【完】STRAY CAT
助け舟を出してくれているのか沈めにかかっているのか、恭の発言に「へえ」という顔をする数人。
居心地の悪さを助けてくれたのは料理を持ってきてくれた店員さんで、ついでに隣の5人に呼び止められて注文を聞くと、引き返していった。
「熱いから気をつけてね」
ハンバーグはプレートが鉄板になってるし。
火傷しないようにそう言ってから「いただきます」をする蒔を見つめていれば、ハンバーグをひとくち食べた彼女の表情がほころぶ。……可愛い。
「美味しい?」
「うんっ、おいしい」
「ならよかった」
わたしの精神的な問題では何も良くないけど。
わたしもはやく食べようとグラタンにスプーンを入れたタイミングで、「姉妹なの?」とかわいい顔の彼から尋ねられた。
「……そう。
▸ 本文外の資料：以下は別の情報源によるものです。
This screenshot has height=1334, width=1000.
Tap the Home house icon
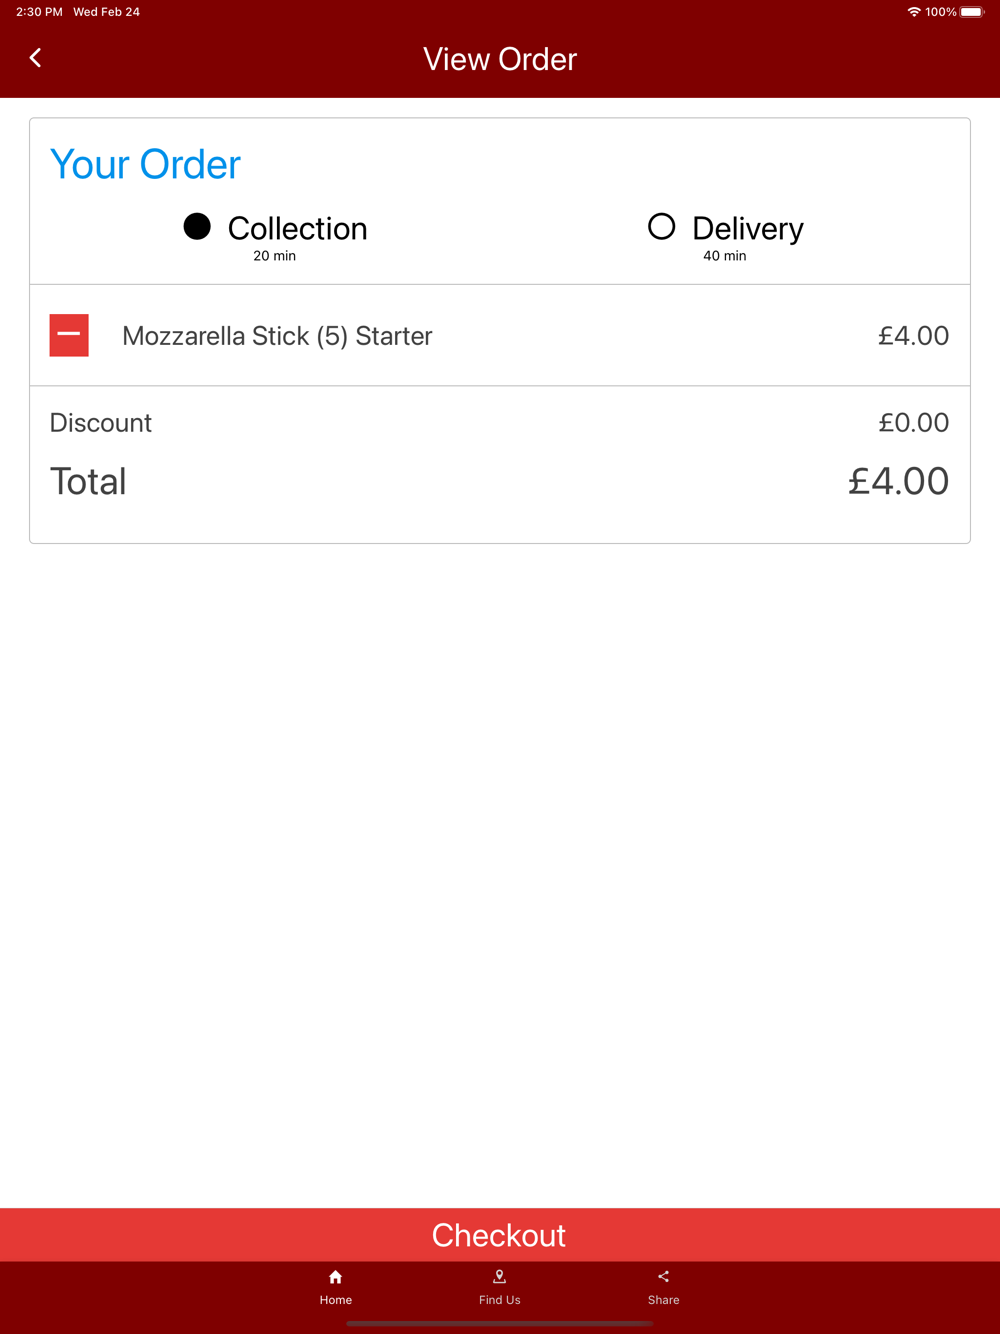tap(336, 1277)
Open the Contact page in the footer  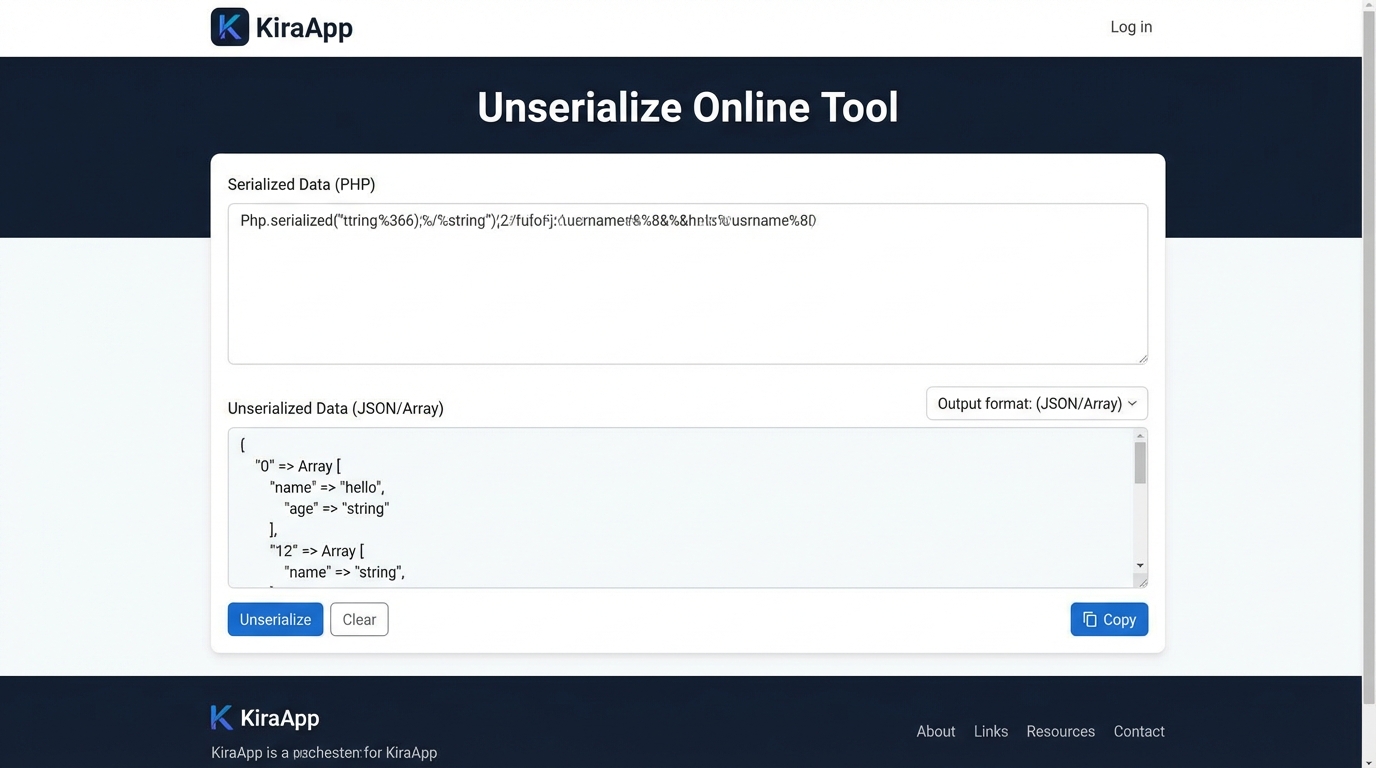click(x=1138, y=731)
年離れてるけど」
できれば席をもっと離して欲しかった。
話し掛けないでほしいんだけど、恭にそれが伝わる様子もなく。内心舌打ちしたくなっていれば。
「なんで別れたの?」
「うわあ、遠慮して誰も聞かなかったのにあえて聞いていくのがなずちゃんだよねー。
……すっごい嫌そうな顔されてるけど」
その隣の彼にきわどい質問をされて、眉間が寄る。
しかも恭はスマホを触って、我関せずを貫いてるし。
「恭から聞けば?」
一言放って、グラタンをようやく口に運ぶ。